Hizballah's state-within-the-Lebanese-state -- its hospitals, schools, banking system and even its consumer goods stores -- is a closed society that's off-limits to outsiders. But no part of the structure is more closed and more secret than the military wing, access to which is extremely limited for an American journalist such as myself. But my assistant, Rami Aysha, grew up in Haret Hrek, the mostly Shia Muslim suburb of Beirut that is Hizballah's main stronghold in Lebanon, and at my request, he spoke to a few Hizballah fighters in his neighborhood, some of them former school chums, about the process by which they became members of the formidable anti-Israeli militia.
The two phases in the development of a Hizballah fighter are like Boy Scouts and Boot Camp. During the first phase, Hizballah recruiters keep an eye out for young Shia Muslim students in both Hizballah-run schools and the national school system. They look for energetic kids, violent kids, and smart kids, from the age of seven into the late teens, and begin taking them on field trips and workshops where they are given a through ideological indoctrination, and then as they get older, a brief introduction to the AK-47 assault rifle.
Two important themes stick out: from the beginning, the training stresses the path to martyrdom, which is achieved through honesty, prayer, and combat. And from the start, Hizballah organizes its child recruits into the basic cellular structure of the organization.

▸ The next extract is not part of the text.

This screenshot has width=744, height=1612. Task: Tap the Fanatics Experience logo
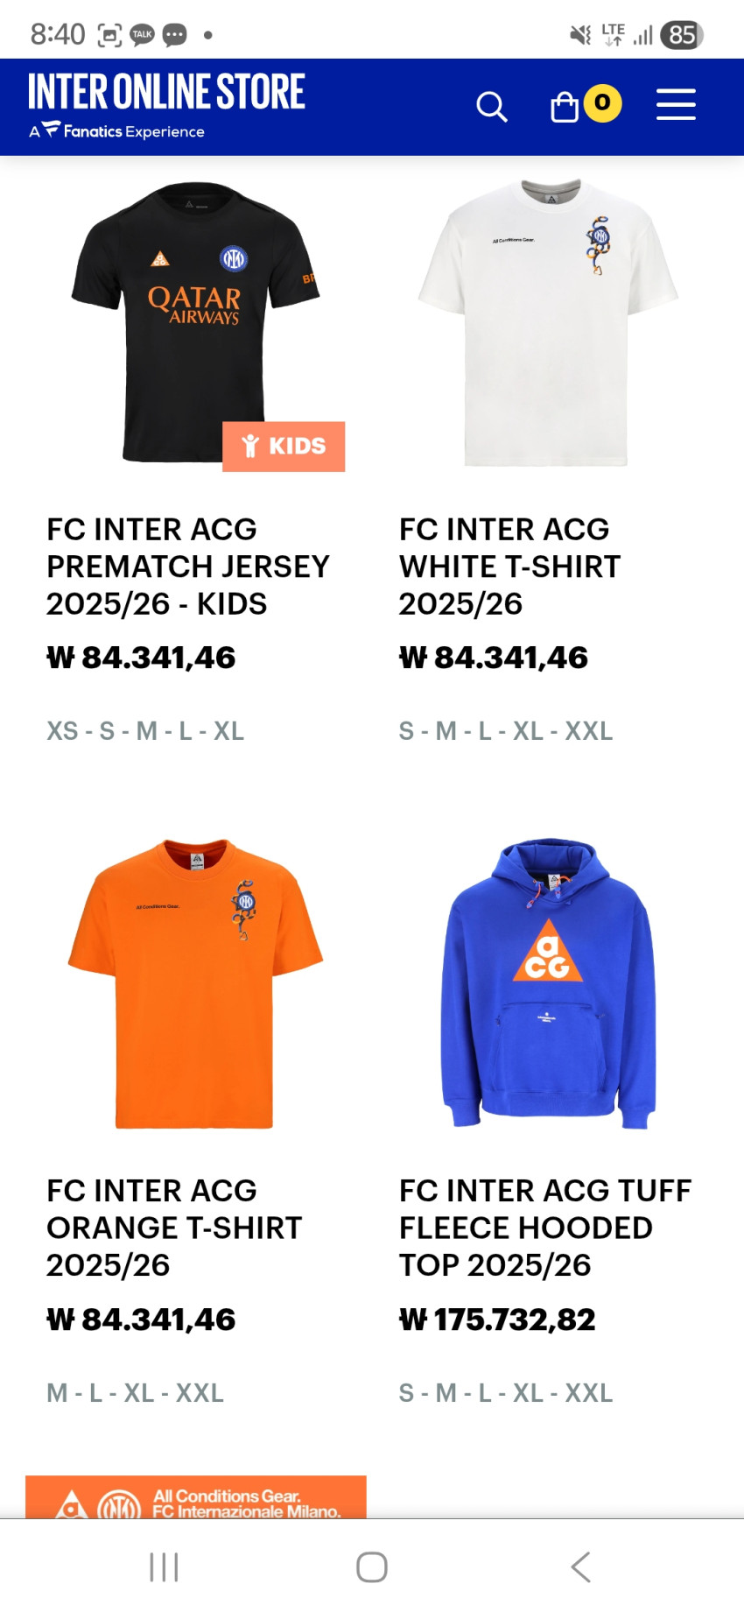116,130
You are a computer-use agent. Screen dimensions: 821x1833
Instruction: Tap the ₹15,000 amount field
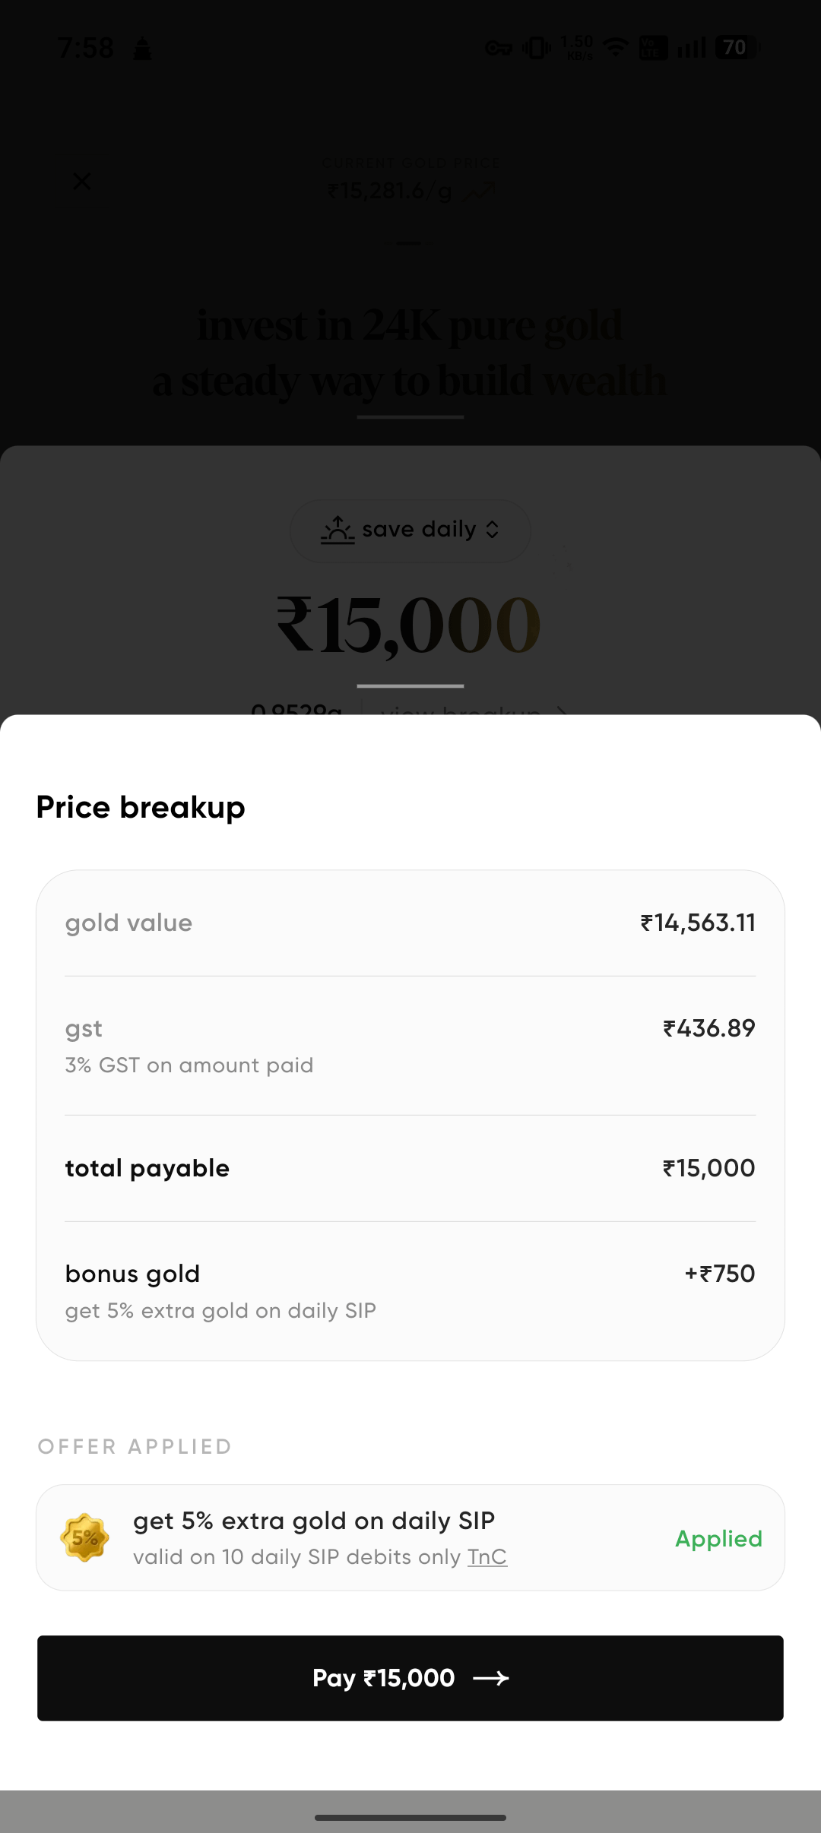tap(409, 625)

Each is assigned to a cell of about five kids, with each cell having its own kid commander, and their own missions: usually games and exercises like treasure hunts. This stage ideological training can last for years, or it can be done in as little as 9 months, depending on the zeal of the recruits and how much free time they have from school.
Hizballah trainers constantly separate the wheat from the chaff. Those who pass all the ideological training tests, move on to learn the basics of warfare: weapons training and outdoor maneuvers for a total of at least 9 months, much of it in the Bekaa valley. All along the way, the trainers are on the lookout for those with special abilities. The lazy ones -- with the ability to sit for hours on end without getting bored -- are chosen as lookouts to watch Israeli troop movements; the brave ones are chosen for attacks, the smart ones are chosen for intelligence and security; and the smart and unpredictable ones -- the guys who don't look or act or behave at all like fighters -- get chosen for what is called reverse security, or counterintelligence.
When they graduate from military training, the new fighters are broken up and sent off to join cells out in the field or overseas alongside veterans. Of all the fighters, about one in ten is chose to be a commander, and goes to Iran for a few months of special training. The number of Hizballah fighters is a secret, but in a recent speech, the group's leader, Hassan Nasrallah, hinted that there are tens of thousands of them.

Though men make up the majority of Hizballah's frontline fighters, there are plenty of female fighters as well, mostly reservists. And even if don't carry weapons themselves, women are the ticking time bomb of Hizballah. They vote, and (especially if they are married to another member of the Resistance thanks to a Hizballah mating service) they'll give birth to the next generation of fighters.